Which rows below contain the string "Collapse"? Identify each one and copy it out in full, treating case as significant.

— start Recorded information —

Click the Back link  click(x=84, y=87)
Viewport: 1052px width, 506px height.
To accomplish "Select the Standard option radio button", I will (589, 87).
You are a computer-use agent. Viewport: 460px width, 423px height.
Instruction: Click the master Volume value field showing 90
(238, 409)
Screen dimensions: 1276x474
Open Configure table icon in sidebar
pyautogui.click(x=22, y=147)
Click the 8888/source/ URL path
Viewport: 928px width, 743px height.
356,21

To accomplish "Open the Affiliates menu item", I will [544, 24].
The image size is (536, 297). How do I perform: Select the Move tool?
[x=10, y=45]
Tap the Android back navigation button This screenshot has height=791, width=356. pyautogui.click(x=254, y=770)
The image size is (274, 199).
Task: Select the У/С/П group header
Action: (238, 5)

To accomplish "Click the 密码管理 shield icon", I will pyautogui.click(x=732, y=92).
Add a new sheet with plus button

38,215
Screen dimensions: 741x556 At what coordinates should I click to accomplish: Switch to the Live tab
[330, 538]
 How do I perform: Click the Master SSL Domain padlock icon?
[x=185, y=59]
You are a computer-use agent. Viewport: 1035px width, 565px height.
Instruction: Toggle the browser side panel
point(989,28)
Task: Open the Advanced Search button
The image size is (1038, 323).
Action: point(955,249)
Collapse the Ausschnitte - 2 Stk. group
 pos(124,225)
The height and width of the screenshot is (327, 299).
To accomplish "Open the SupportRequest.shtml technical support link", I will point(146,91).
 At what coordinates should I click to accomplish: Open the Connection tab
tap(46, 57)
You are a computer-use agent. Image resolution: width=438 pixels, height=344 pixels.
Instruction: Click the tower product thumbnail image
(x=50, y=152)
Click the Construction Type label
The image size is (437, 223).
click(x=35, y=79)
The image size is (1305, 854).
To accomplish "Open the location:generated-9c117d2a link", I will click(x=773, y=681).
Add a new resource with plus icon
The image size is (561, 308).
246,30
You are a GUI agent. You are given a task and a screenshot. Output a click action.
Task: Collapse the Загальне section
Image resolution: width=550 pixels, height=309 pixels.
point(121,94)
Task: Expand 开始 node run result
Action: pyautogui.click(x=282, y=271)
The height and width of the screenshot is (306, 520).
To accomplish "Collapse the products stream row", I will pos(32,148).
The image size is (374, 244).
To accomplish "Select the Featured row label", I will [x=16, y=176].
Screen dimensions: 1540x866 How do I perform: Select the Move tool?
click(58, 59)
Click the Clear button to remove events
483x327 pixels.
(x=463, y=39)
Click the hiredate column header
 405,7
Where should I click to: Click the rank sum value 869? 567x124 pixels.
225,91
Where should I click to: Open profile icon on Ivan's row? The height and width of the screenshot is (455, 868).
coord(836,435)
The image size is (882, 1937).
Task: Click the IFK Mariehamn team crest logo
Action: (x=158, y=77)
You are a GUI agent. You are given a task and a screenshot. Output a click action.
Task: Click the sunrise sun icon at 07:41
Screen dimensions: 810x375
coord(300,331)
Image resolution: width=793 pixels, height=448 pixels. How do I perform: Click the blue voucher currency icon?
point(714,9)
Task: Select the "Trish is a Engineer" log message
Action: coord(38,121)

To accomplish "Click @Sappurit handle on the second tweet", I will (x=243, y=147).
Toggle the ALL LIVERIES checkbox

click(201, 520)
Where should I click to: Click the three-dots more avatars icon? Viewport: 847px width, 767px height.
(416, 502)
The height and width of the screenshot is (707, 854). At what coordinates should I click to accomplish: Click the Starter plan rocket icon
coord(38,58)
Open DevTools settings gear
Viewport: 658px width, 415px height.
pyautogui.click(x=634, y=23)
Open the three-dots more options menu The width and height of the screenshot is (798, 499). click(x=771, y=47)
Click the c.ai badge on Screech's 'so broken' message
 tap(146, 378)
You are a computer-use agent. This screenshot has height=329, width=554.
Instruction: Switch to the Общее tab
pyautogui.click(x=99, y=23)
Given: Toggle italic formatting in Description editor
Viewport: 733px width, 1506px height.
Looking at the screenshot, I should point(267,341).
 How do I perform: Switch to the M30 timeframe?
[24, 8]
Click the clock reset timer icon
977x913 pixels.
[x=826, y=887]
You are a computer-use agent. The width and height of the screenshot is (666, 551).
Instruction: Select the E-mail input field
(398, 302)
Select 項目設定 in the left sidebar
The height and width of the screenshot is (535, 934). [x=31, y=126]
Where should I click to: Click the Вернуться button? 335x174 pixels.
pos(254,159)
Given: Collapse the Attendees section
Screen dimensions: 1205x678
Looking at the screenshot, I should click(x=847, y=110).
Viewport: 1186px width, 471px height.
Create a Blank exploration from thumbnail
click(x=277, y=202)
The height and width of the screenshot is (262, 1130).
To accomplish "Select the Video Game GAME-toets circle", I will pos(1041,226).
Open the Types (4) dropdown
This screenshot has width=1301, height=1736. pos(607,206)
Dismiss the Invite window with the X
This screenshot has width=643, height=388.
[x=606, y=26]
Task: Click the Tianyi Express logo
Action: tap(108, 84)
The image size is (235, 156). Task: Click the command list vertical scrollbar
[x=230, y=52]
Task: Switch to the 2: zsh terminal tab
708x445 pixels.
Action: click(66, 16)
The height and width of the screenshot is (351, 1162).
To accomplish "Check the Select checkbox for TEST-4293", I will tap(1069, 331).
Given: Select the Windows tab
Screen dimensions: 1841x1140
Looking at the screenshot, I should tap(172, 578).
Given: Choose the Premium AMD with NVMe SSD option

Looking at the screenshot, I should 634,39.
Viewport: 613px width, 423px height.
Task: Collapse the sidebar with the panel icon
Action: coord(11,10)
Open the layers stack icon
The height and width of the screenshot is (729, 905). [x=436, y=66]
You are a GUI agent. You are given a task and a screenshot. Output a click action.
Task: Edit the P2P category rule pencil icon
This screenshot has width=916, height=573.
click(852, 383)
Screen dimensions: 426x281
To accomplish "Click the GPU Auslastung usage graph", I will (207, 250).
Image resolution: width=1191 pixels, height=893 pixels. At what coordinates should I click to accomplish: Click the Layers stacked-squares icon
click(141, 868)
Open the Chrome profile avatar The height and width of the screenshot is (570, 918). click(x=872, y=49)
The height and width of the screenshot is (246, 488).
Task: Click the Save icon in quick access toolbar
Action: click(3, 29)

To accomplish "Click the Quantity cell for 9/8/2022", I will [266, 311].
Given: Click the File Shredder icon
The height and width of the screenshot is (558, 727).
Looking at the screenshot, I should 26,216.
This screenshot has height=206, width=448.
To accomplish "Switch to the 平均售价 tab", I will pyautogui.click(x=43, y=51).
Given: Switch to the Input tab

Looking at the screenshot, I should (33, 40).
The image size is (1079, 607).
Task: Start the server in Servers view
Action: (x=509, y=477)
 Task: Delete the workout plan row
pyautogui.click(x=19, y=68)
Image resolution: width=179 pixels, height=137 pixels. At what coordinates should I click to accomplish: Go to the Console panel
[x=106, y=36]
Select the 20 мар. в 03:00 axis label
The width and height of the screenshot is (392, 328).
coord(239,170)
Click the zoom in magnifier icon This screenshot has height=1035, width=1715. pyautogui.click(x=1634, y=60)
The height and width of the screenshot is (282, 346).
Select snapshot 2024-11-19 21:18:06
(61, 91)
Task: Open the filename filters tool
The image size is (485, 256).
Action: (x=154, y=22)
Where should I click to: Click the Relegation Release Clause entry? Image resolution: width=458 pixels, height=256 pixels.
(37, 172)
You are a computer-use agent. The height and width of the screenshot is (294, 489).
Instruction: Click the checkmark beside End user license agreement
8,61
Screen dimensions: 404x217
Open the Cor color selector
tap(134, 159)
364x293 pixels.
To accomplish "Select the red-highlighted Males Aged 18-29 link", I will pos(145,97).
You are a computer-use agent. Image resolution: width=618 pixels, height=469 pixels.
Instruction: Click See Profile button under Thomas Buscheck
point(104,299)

— end Recorded information —

▶ _Reply_
Collapse the Ausschnitte - 2 Stk. group
Task: Collapse the Загальне section
To accomplish "Collapse the products stream row", I will pos(32,148).
Given: Collapse the Attendees section
Task: Collapse the sidebar with the panel icon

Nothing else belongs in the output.